This won’t be long as I promised I’d actually make an attempt to go to bed the same time as my husband tonight. Hopefully with the melatonin I just took, this will be more in the realms of possible. (Plus I have to get up super early tomorrow. Ok, super early is like 6:30. But considering I haven’t been waking up until 10, that feels borderline impossible.)
So here are the quick updates:
- I went to a support group for pregnancy loss. Helpful? Yes. Hard? Terribly. This will take probably an hour long blog on it’s own. Just suffice it to say, I’m reaching out for support.
- I’ve upped my time with my counselor. Same story as the first –another, separate blog is needed.
- Went to the OB last week. She gave us her blessing to try to conceive again in 3 months. Again, I will have to expound on this, but at least I have some small world of hope.
- I’m working through some really difficult but amazing books. Trying to work on my relationship with Jesus. To know Him more, and trust Him in all of this craziness.
- Dealing with insomnia in a ridiculous way. Considering I used to be a narcoleptic, this is a huge feat. Although, it’s not a feat I’m happy about. 4 am has been my new bedtime. And I am exhausted.
- Still super weepy most of the time. Nights are the worst. Sometimes it’s not even about missing Baby O. Sometimes it’s just dealing with anxiety, hopelessness in ALL aspects of my life, and feelings of failure.
- I went to work today, which I AM proud of. My friends were amazing to me, and we even had lunch in the corner of the office so I wouldn’t have to see anybody if I didn’t want to. Only talked with 2 people I hadn’t planned on . . . and they were super supportive. I know people feel bad when they cry around me. But I think that’s the best “conversation” I could have right now — just crying together. I do miss my friends very, very much.
- Ryan and I have been slowly getting more on the same page. We grieve differently. And I’m a different person now, with different roles. It’s been an difficult adjustment for both of us.
- My body is STILL not 100%. I’ve had 3 other health issues arise since surgery, one of which was so painful I couldn’t hardly eat or drink for 4 days. (And yes, I lost the baby weight and more during those 4 days.) Hoping for 100% health soon. (And I ate Chung’s, nachos and ice cream tonight to make up for it. But not all at the same time!)
- I would grieve well, and give myself permission to do that in whatever way is best.
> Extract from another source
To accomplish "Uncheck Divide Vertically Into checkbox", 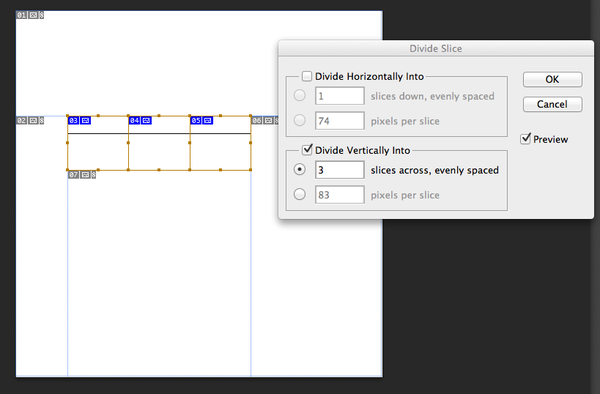I will point(307,150).
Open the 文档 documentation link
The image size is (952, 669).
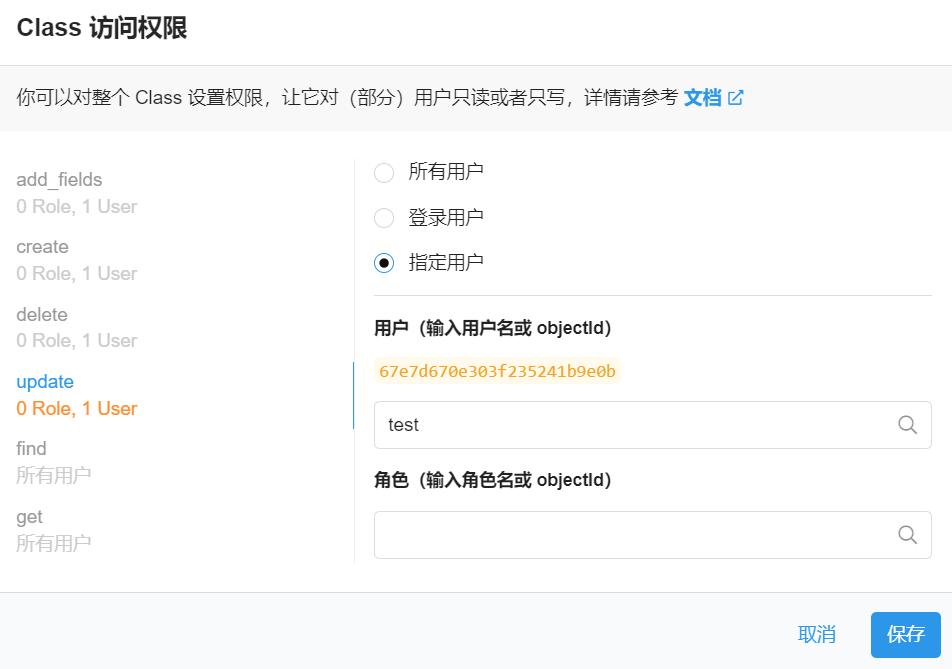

- That I would SLEEP on a normal schedule.
- That I would have some energy to reach out to others during this time.
- That I would take good care of Maddy and Ryan and our home.
- That I would grow closer to Christ.
- That I would be faithful to whatever God’s purpose is in this whole mess.
- Oh, and that I would be able to work through my depression without medicine, if possible.